Reproduce each of the following records verbatim, keeping every line unchanged.

^^^^^^^^^^^^^^^^

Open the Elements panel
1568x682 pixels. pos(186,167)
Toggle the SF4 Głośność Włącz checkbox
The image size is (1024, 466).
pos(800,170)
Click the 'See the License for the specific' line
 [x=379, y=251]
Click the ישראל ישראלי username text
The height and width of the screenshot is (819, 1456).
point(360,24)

^^^^^^^^^^^^^^^^

FINISHED EXERCISE –
Open the Elements panel
1568x682 pixels. pos(186,167)
Toggle the SF4 Głośność Włącz checkbox
The image size is (1024, 466).
pos(800,170)
Click the 'See the License for the specific' line
 [x=379, y=251]
Click the ישראל ישראלי username text
The height and width of the screenshot is (819, 1456).
point(360,24)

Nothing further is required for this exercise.